Sadly, work called and I had to pull myself away from Laws's hypnotic spiel, but not before he got in an almighty spray against the state's agriculture minister.
Well, this moron of a minister, this laughable lunatic on the red leather seat, this captive of the Chardonnay socialists and a fool beholden to the Balmain basket weavers had allowed a noxious weed to grow wild in some Crown waterway somewhere up in provincial NSW, hadn't he? If memory serves, it was some virulent strain of water hyacinth, although Laws kept referring to it by its scientific name, Valvalinus youknowwhatimeanis. Now, Laws had spoken to many farmers about the dangers of letting that happen, and by jove you've got to listen to farmers because it's their land and they treat it right. Have to! It's their living and they'd never do anything to hurt it. They told me, John, the first good rains are going to wash that weed right out of that reserve and into the waterways of the state and beyond and then Australia will never get rid of it. Well, folks, that's just what happened over the weekend.
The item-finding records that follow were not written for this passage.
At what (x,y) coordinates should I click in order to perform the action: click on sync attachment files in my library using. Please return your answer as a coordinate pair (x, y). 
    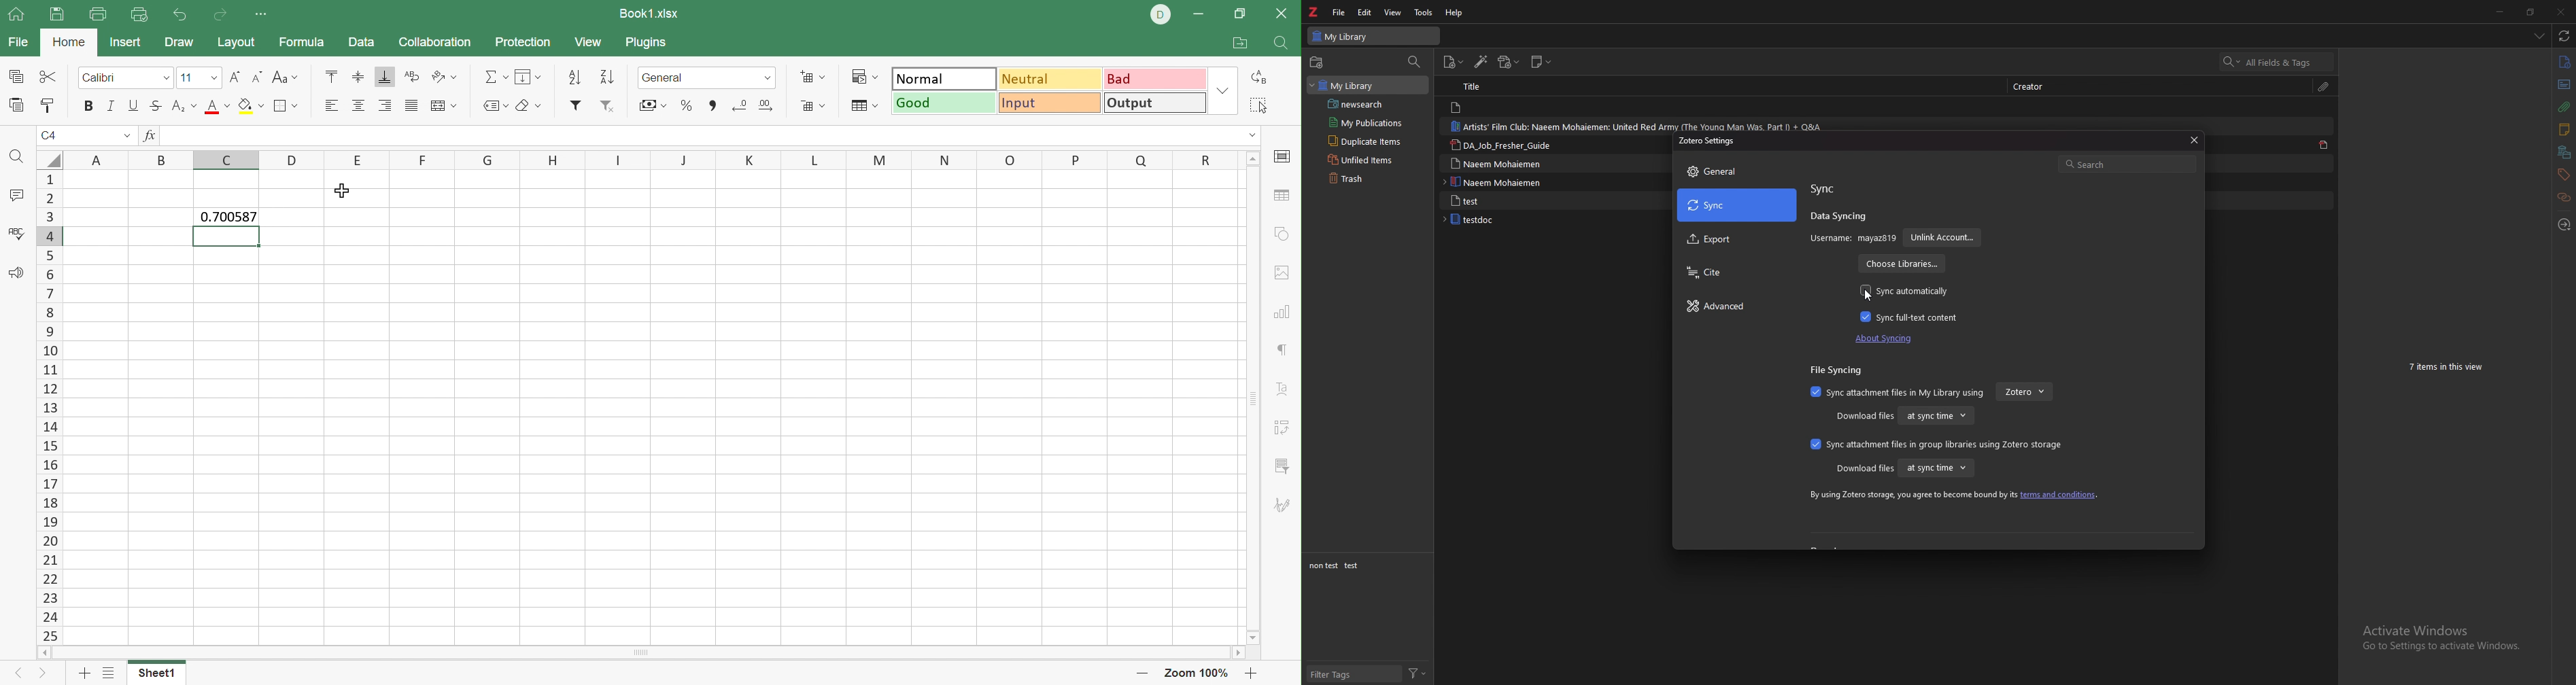
    Looking at the image, I should click on (1898, 392).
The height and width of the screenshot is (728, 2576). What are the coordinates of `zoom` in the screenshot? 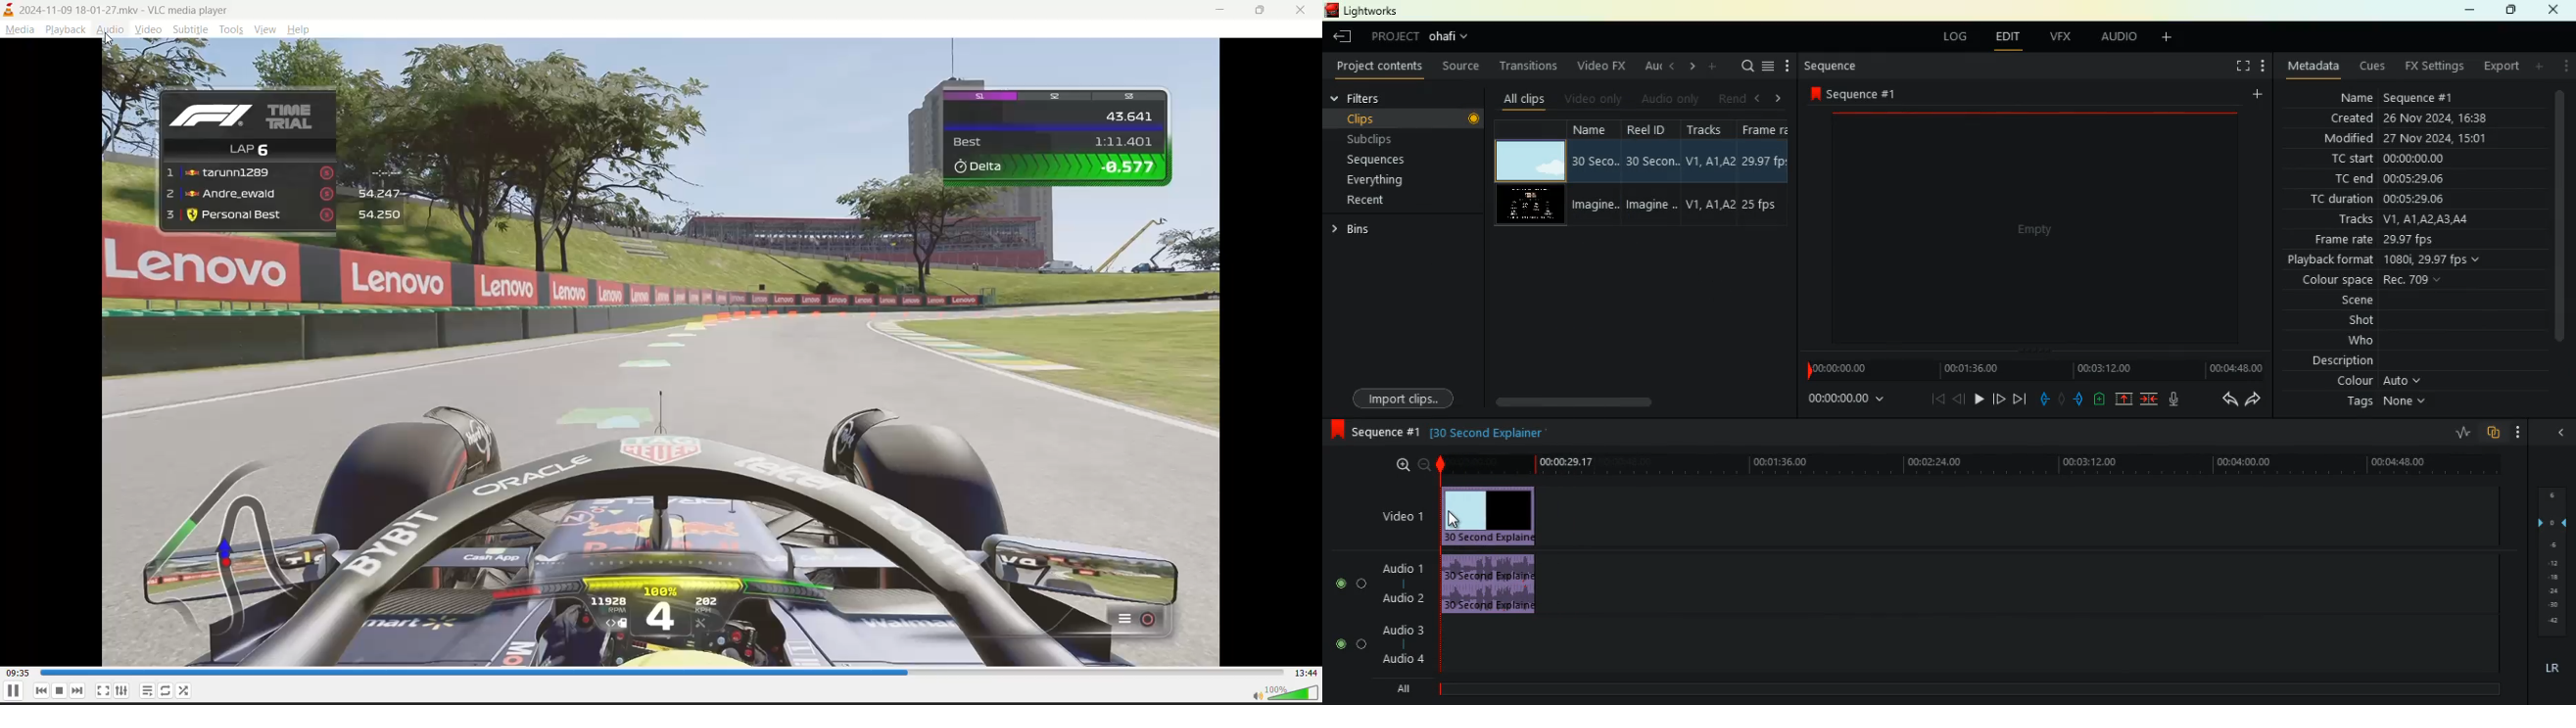 It's located at (1404, 466).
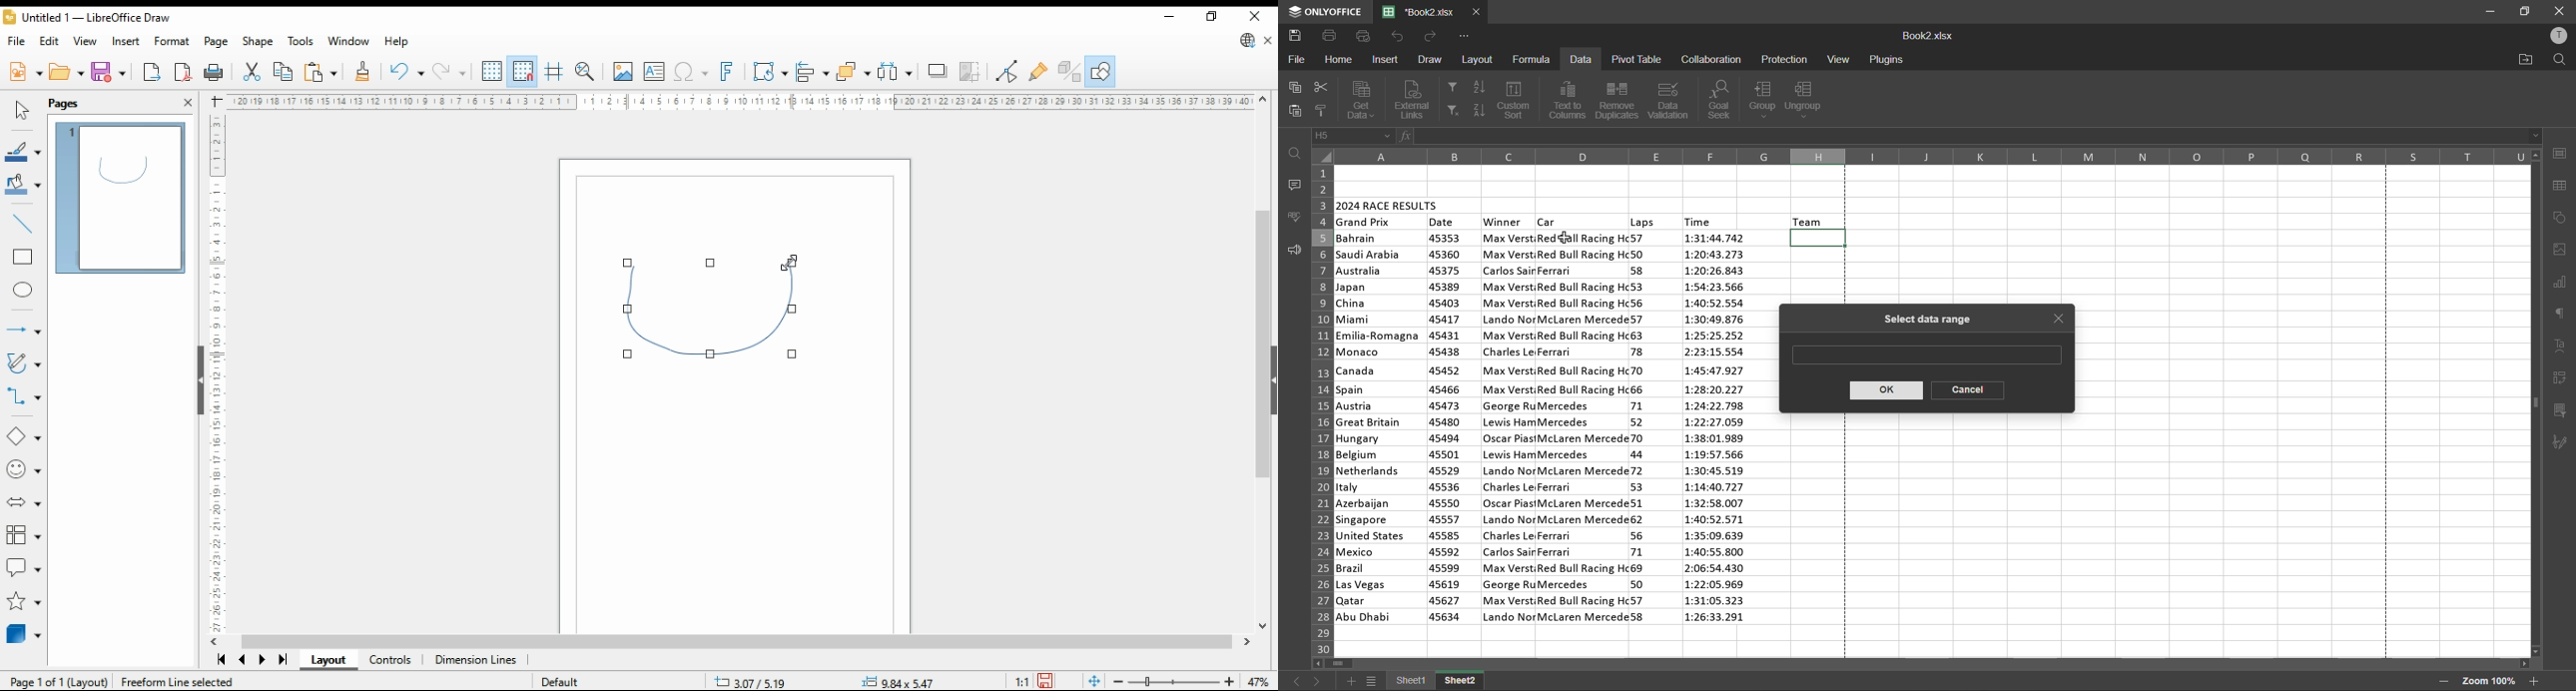 This screenshot has width=2576, height=700. What do you see at coordinates (1044, 681) in the screenshot?
I see `save` at bounding box center [1044, 681].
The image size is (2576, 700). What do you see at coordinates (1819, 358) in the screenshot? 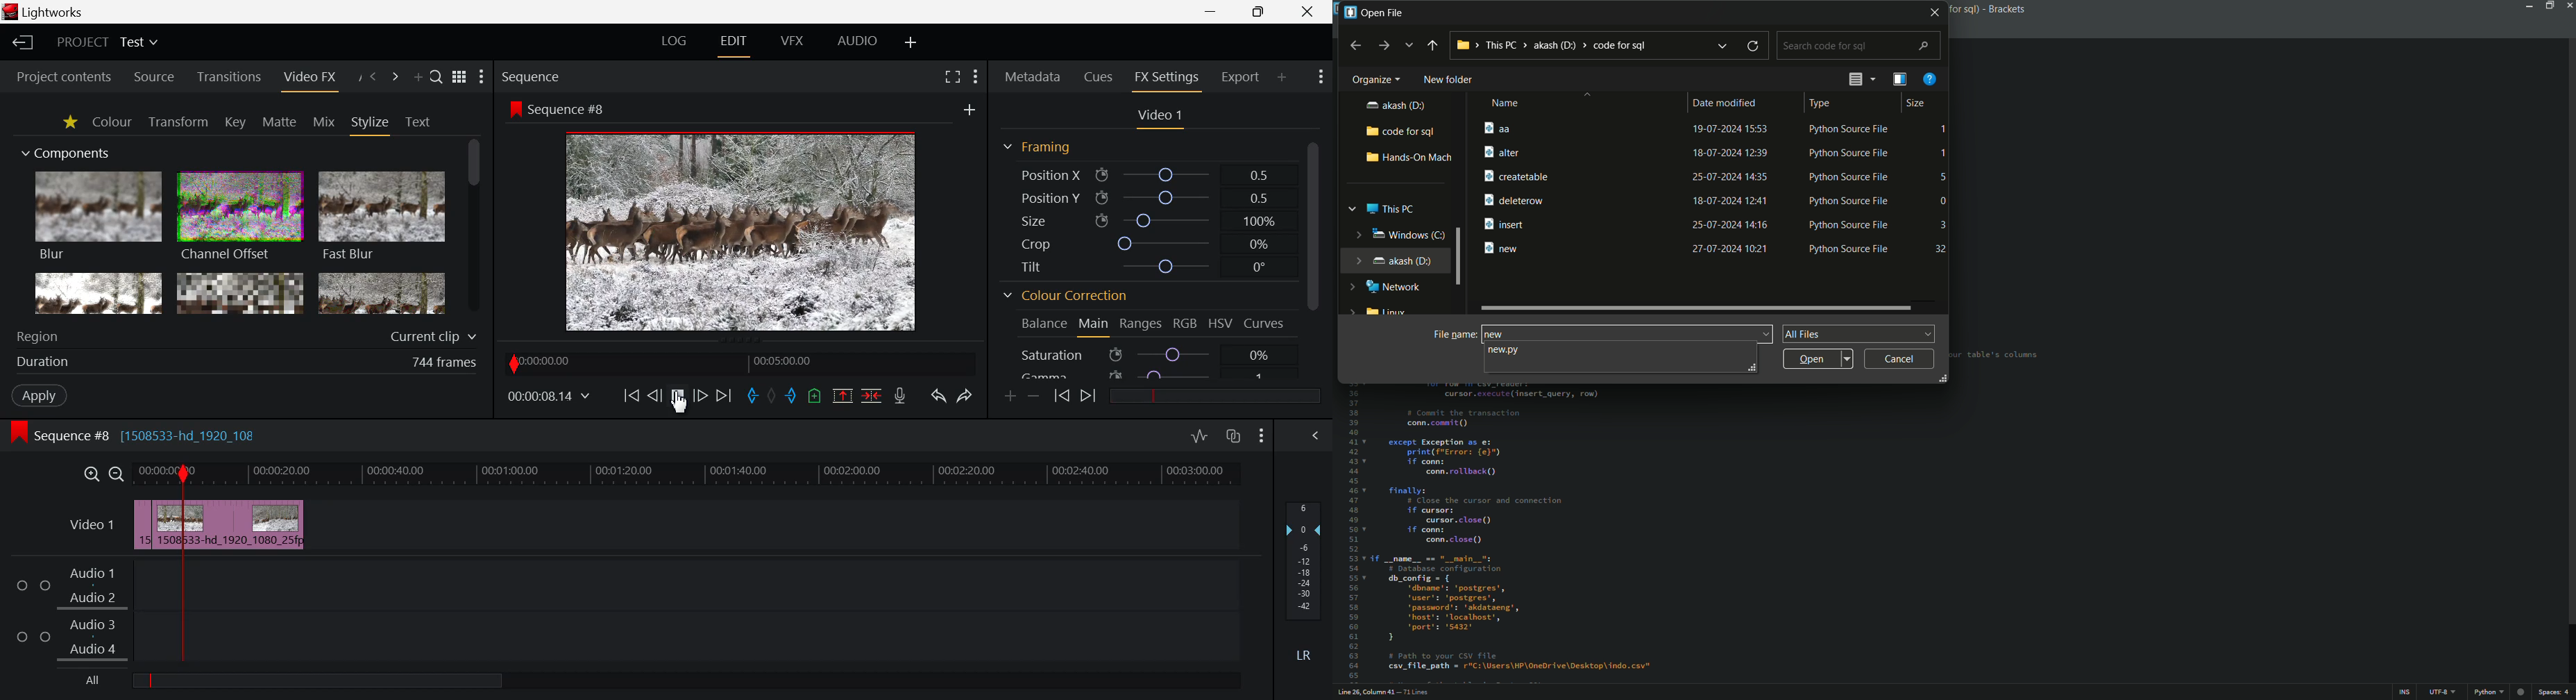
I see `open` at bounding box center [1819, 358].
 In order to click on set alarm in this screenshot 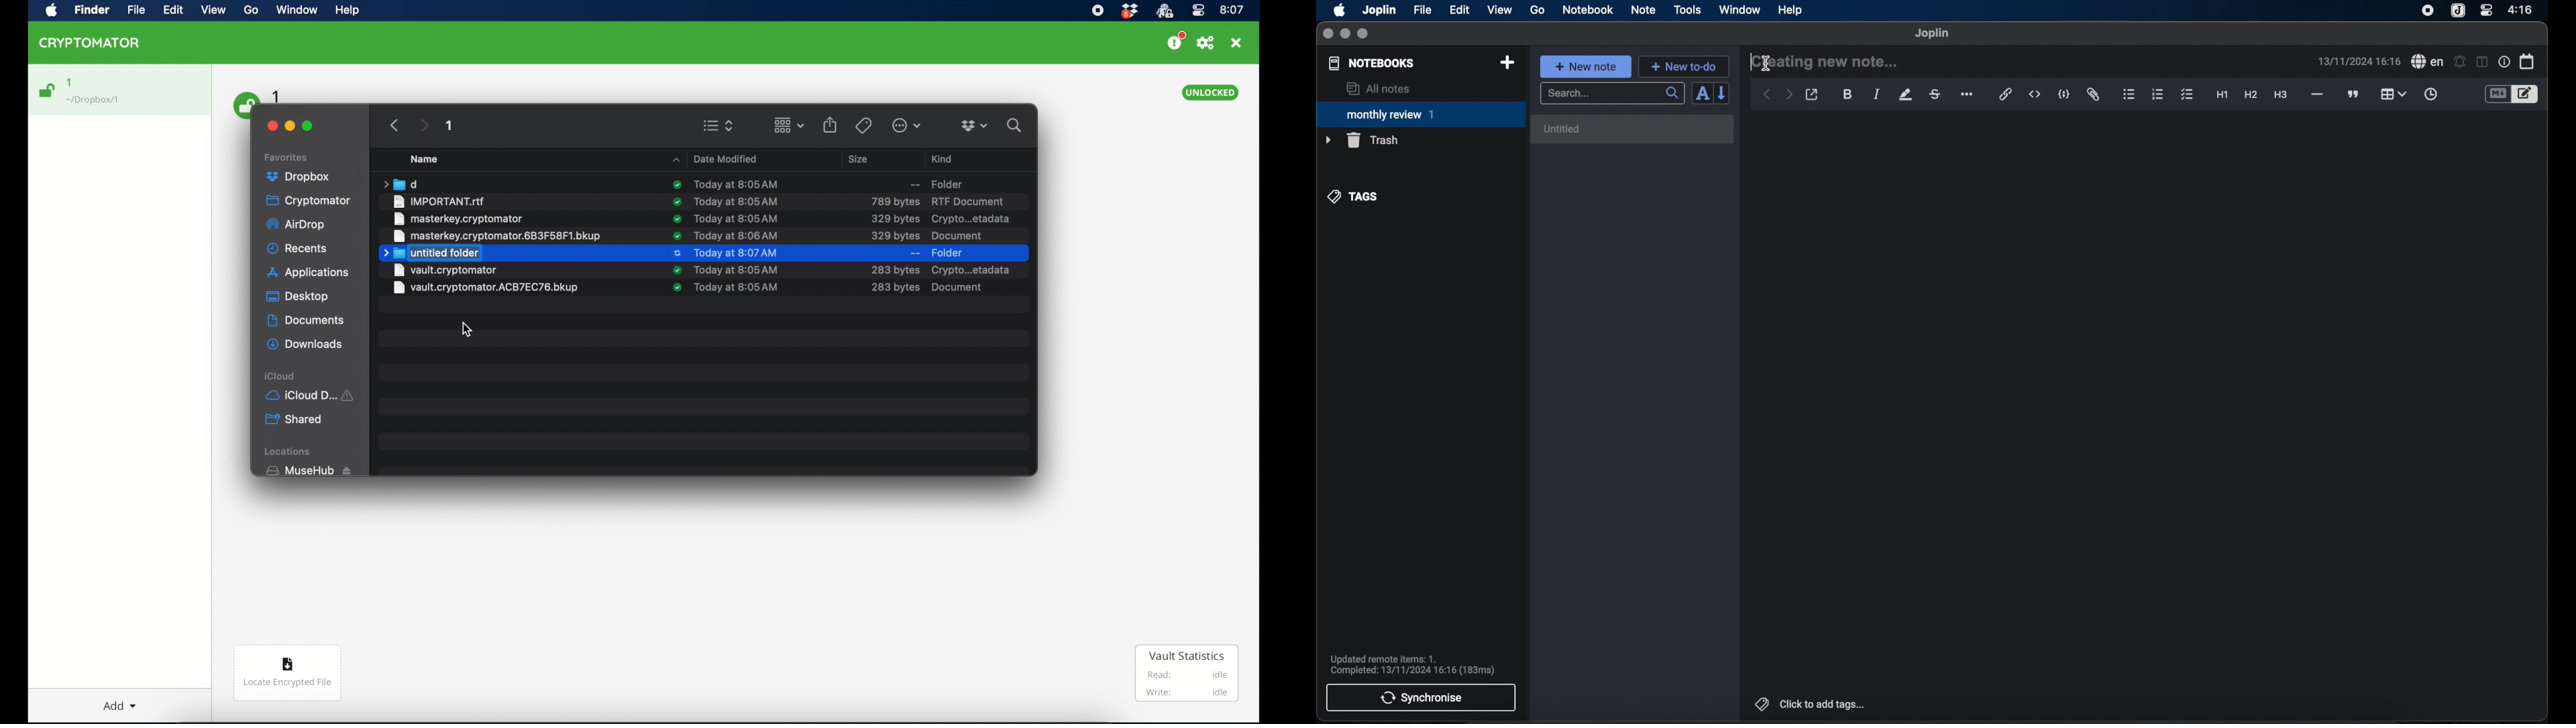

Sadly, I had to race out of the house so didn't hear whether the minister had done the right thing and resigned that morning.
I spent the next 20 minutes in the train, trying to work out how I felt about these two great radio men of Sydeney. Now that I was a Sydeneysider myself, should I listen to them every morning? For that matter, was I required to? Could you be fined if you didn't? And what if you ever disagreed with them? What if Laws's citadel of courage turned out to be nothing more than a Bastion of Bombastry.
A few minutes later, I was never to doubt them ever again.
Is this normal for this time of day, I thought as I emerged blinking from Town Hall Station to find traffic at the George and Bathurst intersection in absolute gridlock. A white-faced man nodded further up George Street towards Circular Quay and uttered just one word and it chilled my bones: "Hyacinth!"
Yes, absolute tonnes of the stuff had smashed its way through the road surface at the corner of Market and George. By midday, it had clogged the entire inner-harbour and the ferry fleet's propellers had ground to a halt.
Even now, almost four years later and after a multi-million dollar clean-up operation that has only just concluded, Olympic visitors will notice just how green the harbour waters are from when the hyacinth was first poisoned and then shredded, its mass simply too great to consider physical removal.
No, I'm never, ever, going to disagree with Laws – or Jones – ever again.
If either tells me that Rams Home Loans or Qantas or Optus or Westpac or whatever are the way to go, then I'll go that way.
For the world is Sydeney and Sydeney believes their every word.